The scent of chocolate chip cookies always seemed to put me in a trance. I would be in my room at eleven o'clock at night, laboring over an essay I couldn't seem to write or staring at a math problem like it was a rubix cube, and then all of a sudden I would get a whiff of chocolate and charge directly to the kitchen. There, I would see my sister, leaning against the kitchen counter on her phone while waiting for the cookies to finish baking. I would turn on the oven light and watch the cookies as they baked, asking an obnoxious amount of times when they would be ready. Then, I would agonize over the ten minutes they would take to cool, and finally I would be greeted with the sweet, gooey glory of freshly baked chocolate chip cookies. Everything good and just in the world seemed to be packed into these roughly circular chocolate delights, and I will always cherish them with all my heart.

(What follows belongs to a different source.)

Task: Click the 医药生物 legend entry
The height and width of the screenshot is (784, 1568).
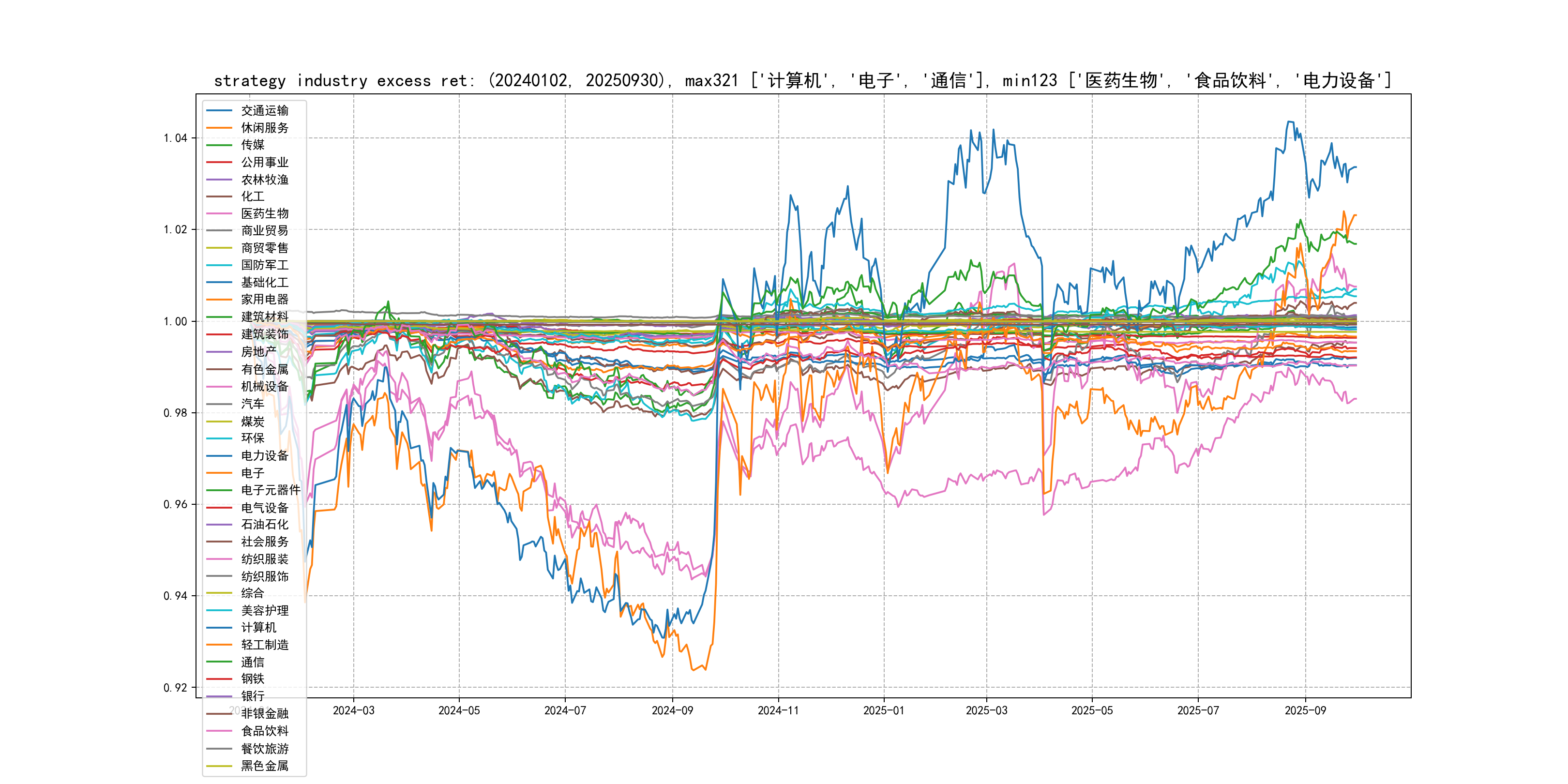Action: 264,213
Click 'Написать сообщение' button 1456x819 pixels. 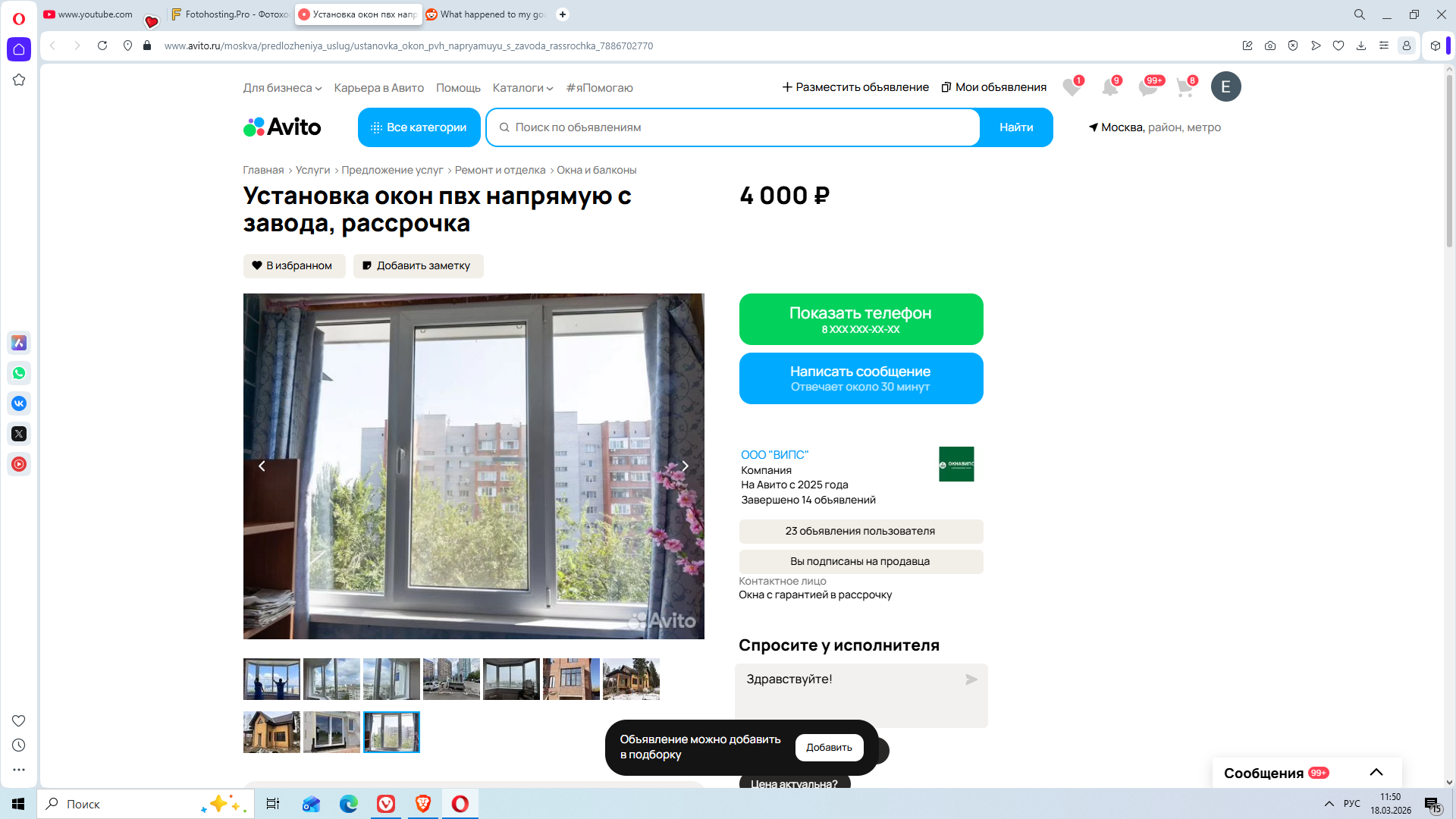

My older sister was the one who made these cookies. My mom would buy the pre-packaged cookie mix from the supermarket, then, whenever my sister felt like it she would just add eggs and butter, shape the cookies, and bake them. It was a quick and easy process, which is probably why she made them so often. She's in college now, so I no longer experience the sudden joy of waking up at midnight to find my sister in the kitchen, but I've taken to making them myself. The process is pretty simple: I start by preheating the oven to 350 degrees fahrenheit. Then, I take out a block of butter and let it sit while I gather the other ingredients. After I get a medium sized bowl, pour in the cookie mix, and add one egg. At this point, the butter is soft, so I add it to the mixture and stir. Finally, I roll the cookie dough into balls, place them on a baking tray lined with parchment paper, and pop it into the oven for about fifteen minutes. Baking and cooling take about thirty minutes, and prep time is ten so in total it takes around forty minutes. It's a fun and relaxing process that has always been therapeutic to me on a stressful day.
Baking chocolate chip cookies tends to remind me of my sister now. When she was the one to bake them, it was usually because she had some deadline coming up and she needed a break. Walking into the kitchen and seeing her there, knowing that she was stressed out, and feeling the exact same way I did made me feel connected to her on a different level. No matter how different we were, and no matter how much we drifted apart as we grew older, I could still understand and share something with her. It gave me an unmatched sense of joy that I cherish more now because I haven't seen my sister in so long. The nostalgia that those chocolate chip cookies hold will forever stick to me like dough, and I couldn't be happier.